--- START ---

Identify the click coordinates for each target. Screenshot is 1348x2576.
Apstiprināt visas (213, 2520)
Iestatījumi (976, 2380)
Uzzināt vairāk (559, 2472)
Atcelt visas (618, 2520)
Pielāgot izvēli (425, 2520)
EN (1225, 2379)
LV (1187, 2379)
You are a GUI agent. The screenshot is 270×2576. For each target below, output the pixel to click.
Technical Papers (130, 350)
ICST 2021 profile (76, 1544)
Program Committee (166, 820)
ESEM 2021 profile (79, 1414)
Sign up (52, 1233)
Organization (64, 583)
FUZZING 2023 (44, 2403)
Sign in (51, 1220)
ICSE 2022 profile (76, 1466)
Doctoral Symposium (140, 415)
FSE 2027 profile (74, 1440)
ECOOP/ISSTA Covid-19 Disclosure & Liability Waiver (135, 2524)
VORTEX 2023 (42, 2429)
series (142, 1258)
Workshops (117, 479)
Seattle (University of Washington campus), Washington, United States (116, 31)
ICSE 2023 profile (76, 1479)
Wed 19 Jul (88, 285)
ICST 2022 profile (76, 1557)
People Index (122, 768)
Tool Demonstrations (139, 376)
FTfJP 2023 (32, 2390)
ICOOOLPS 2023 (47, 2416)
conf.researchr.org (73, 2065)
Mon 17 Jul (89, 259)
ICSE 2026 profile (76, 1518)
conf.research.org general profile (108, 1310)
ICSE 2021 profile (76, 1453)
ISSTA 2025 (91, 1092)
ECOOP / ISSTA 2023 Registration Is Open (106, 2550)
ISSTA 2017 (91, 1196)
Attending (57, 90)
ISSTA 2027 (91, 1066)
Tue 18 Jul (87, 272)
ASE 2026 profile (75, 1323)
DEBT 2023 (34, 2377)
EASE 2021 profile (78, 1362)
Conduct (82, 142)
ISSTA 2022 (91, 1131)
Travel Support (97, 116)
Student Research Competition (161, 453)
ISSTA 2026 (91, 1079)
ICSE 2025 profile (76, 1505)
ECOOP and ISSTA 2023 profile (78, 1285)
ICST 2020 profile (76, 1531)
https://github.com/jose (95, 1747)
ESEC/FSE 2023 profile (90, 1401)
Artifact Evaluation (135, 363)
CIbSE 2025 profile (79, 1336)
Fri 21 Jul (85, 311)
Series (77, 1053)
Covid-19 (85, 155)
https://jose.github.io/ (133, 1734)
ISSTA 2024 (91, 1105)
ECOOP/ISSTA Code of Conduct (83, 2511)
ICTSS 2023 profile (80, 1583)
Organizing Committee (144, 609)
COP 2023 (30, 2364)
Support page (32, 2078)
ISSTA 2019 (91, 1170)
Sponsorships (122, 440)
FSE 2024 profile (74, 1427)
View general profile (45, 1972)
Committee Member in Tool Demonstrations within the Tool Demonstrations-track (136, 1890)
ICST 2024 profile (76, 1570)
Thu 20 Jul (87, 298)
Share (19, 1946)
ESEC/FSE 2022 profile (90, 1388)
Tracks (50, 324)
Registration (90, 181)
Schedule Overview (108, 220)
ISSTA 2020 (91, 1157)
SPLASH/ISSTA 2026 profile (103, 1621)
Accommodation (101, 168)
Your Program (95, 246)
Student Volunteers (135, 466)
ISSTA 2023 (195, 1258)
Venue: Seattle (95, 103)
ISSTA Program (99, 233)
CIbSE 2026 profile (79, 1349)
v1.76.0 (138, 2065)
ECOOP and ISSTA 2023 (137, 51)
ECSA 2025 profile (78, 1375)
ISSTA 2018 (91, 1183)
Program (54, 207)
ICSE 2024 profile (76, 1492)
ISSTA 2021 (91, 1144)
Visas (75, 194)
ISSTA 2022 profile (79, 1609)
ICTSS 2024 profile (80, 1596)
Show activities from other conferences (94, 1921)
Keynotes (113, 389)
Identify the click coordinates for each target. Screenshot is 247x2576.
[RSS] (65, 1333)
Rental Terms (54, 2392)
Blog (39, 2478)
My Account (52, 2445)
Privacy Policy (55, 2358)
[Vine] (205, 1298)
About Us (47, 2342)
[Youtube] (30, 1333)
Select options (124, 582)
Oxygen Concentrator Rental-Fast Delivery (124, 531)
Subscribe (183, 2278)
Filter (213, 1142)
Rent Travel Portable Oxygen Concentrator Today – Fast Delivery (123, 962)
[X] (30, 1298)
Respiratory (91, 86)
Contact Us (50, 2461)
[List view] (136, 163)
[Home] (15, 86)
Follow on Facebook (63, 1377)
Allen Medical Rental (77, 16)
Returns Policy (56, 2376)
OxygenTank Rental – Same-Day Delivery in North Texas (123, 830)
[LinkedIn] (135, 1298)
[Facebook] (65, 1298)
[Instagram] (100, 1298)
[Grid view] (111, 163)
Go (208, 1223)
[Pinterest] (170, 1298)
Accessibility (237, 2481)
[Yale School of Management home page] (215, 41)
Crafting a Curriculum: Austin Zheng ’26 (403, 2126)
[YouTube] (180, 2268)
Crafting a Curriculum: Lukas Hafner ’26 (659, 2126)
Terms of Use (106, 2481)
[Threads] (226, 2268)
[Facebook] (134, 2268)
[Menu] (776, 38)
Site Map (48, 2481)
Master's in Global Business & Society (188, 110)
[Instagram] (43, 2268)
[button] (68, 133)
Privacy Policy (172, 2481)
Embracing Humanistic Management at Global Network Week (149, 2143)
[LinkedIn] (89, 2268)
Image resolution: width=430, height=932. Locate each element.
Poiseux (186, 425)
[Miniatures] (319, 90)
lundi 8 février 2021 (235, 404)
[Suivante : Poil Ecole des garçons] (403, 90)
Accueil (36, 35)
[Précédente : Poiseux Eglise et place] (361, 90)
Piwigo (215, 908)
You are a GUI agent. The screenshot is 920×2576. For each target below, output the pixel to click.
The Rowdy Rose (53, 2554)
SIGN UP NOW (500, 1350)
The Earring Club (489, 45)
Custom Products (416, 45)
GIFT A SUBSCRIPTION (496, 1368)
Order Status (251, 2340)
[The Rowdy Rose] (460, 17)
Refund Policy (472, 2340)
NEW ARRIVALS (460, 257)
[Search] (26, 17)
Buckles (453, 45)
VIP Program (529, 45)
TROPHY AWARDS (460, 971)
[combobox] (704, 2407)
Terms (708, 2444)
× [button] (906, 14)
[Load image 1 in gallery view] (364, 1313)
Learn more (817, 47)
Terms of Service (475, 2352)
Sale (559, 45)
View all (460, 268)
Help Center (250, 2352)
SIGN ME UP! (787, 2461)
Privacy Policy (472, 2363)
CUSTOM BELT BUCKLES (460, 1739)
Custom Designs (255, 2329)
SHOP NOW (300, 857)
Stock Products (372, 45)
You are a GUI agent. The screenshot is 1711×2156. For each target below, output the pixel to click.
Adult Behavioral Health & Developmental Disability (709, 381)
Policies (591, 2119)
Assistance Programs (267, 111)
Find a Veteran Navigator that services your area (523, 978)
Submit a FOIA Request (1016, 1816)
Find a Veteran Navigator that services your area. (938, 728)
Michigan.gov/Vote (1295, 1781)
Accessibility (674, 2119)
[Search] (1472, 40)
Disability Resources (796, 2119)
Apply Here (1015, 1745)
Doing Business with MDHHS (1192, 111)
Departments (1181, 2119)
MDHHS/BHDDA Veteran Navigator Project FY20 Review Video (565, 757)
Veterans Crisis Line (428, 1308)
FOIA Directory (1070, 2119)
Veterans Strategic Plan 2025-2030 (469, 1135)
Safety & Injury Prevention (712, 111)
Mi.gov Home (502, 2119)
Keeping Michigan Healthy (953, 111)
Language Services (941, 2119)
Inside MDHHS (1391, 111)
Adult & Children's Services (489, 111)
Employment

--- END ---

▶ **Your assignment**
What is needed is a verbatim copy of every line in the records above from the one containing "ICSE 2022 profile (76, 1466)" down to the one containing "Workshops (117, 479)", both included, and nothing more.

▶ **Problem solution**
ICSE 2022 profile (76, 1466)
Doctoral Symposium (140, 415)
FSE 2027 profile (74, 1440)
ECOOP/ISSTA Covid-19 Disclosure & Liability Waiver (135, 2524)
VORTEX 2023 (42, 2429)
series (142, 1258)
Workshops (117, 479)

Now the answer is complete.